What is required — Return every entry below word for word and leave out any picture.

Collected data entries:
-- Opening Marker --

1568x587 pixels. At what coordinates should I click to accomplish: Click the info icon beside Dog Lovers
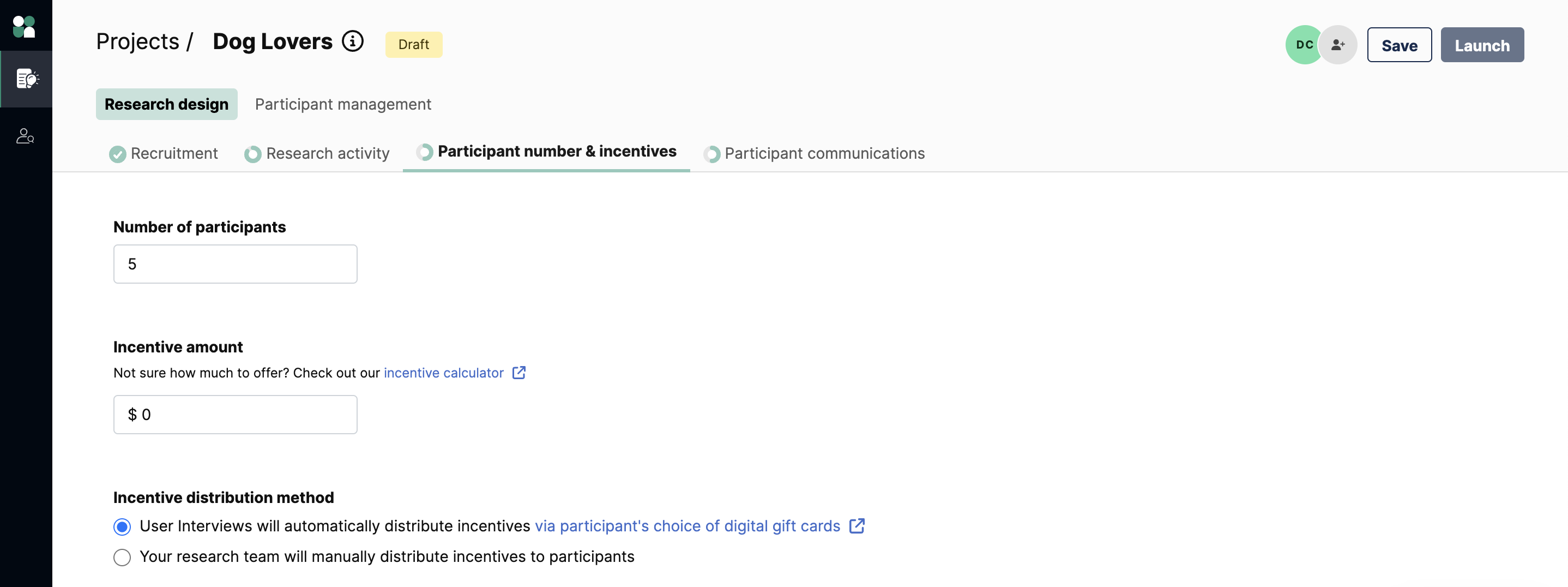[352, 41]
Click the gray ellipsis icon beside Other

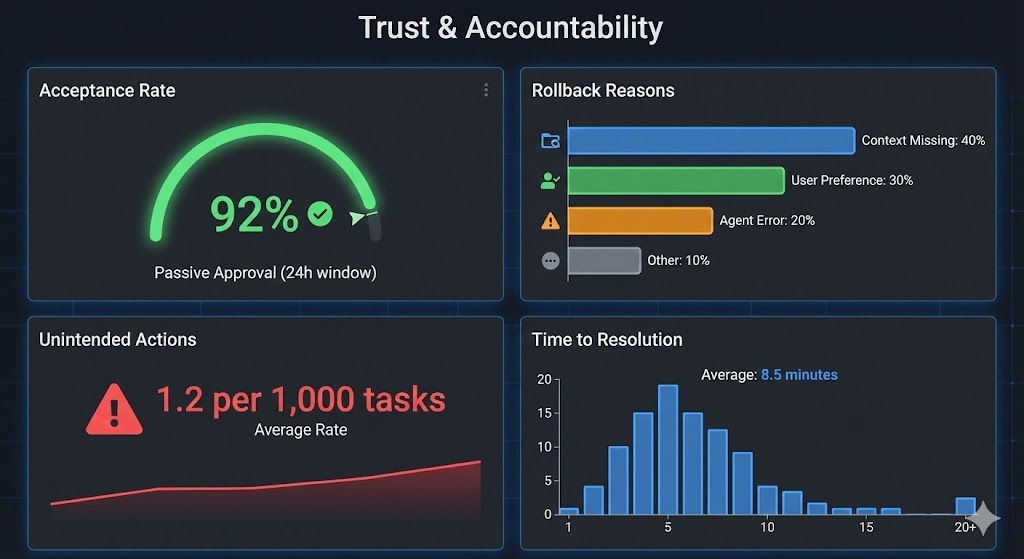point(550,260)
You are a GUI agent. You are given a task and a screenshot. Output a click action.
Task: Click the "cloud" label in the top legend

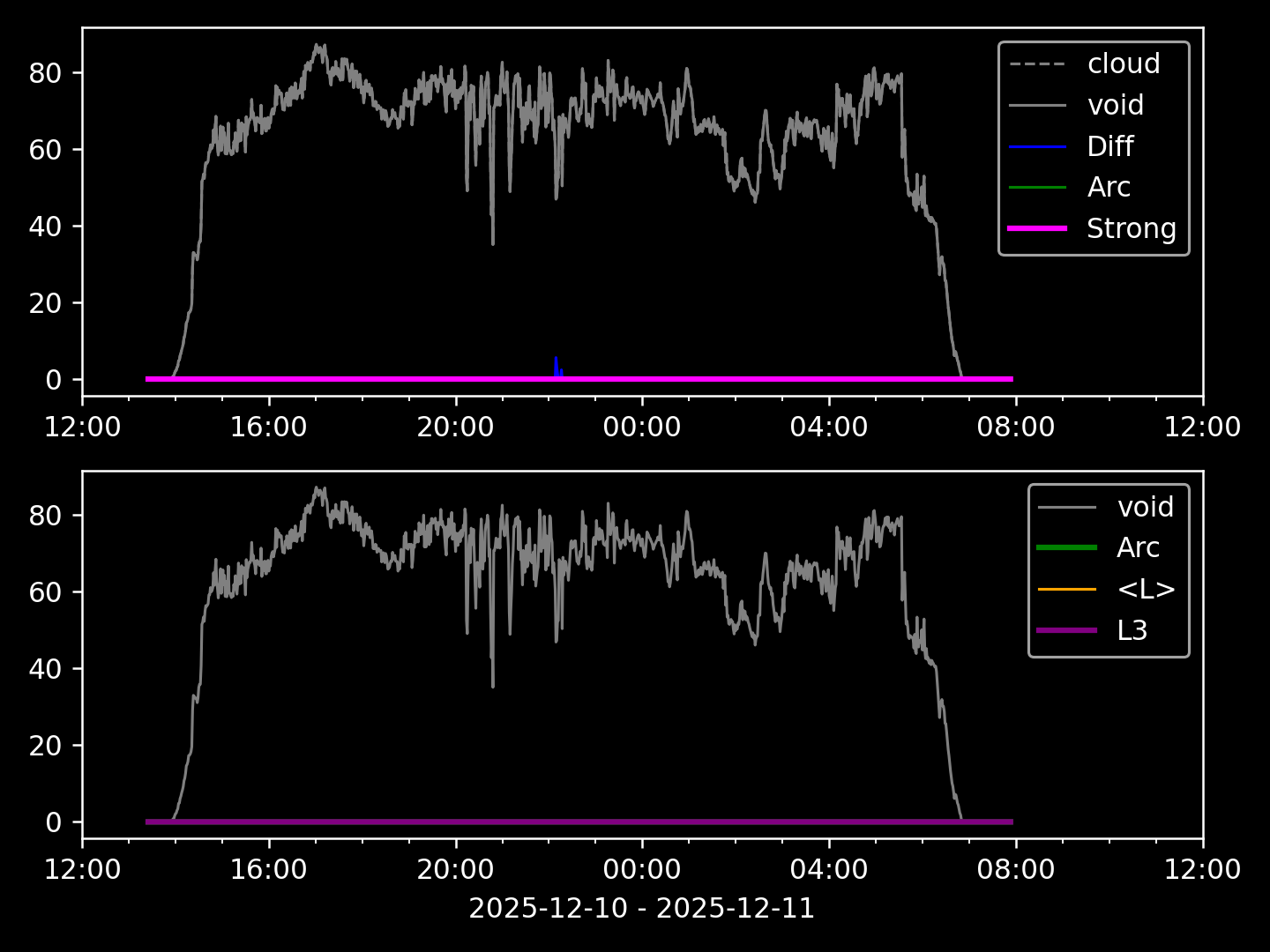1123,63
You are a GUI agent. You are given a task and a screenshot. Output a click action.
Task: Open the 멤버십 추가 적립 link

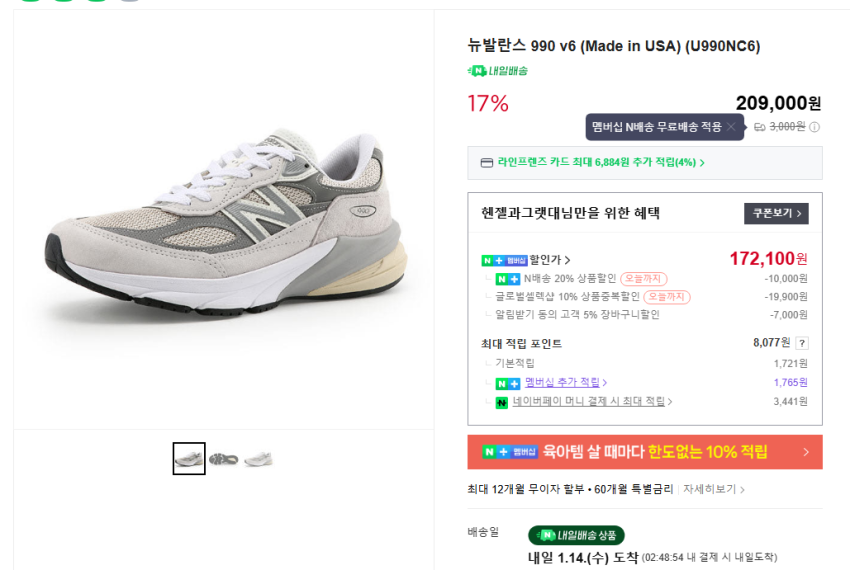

-- Closing Marker --

Answer —
1568x587 pixels. At what coordinates should I click to accomplish: Click the info icon beside Dog Lovers
[352, 41]
Click the gray ellipsis icon beside Other

point(550,260)
You are a GUI agent. You are given a task and a screenshot. Output a click action.
Task: Click the "cloud" label in the top legend

1123,63
You are a GUI agent. You are given a task and a screenshot. Output a click action.
Task: Open the 멤버십 추가 적립 link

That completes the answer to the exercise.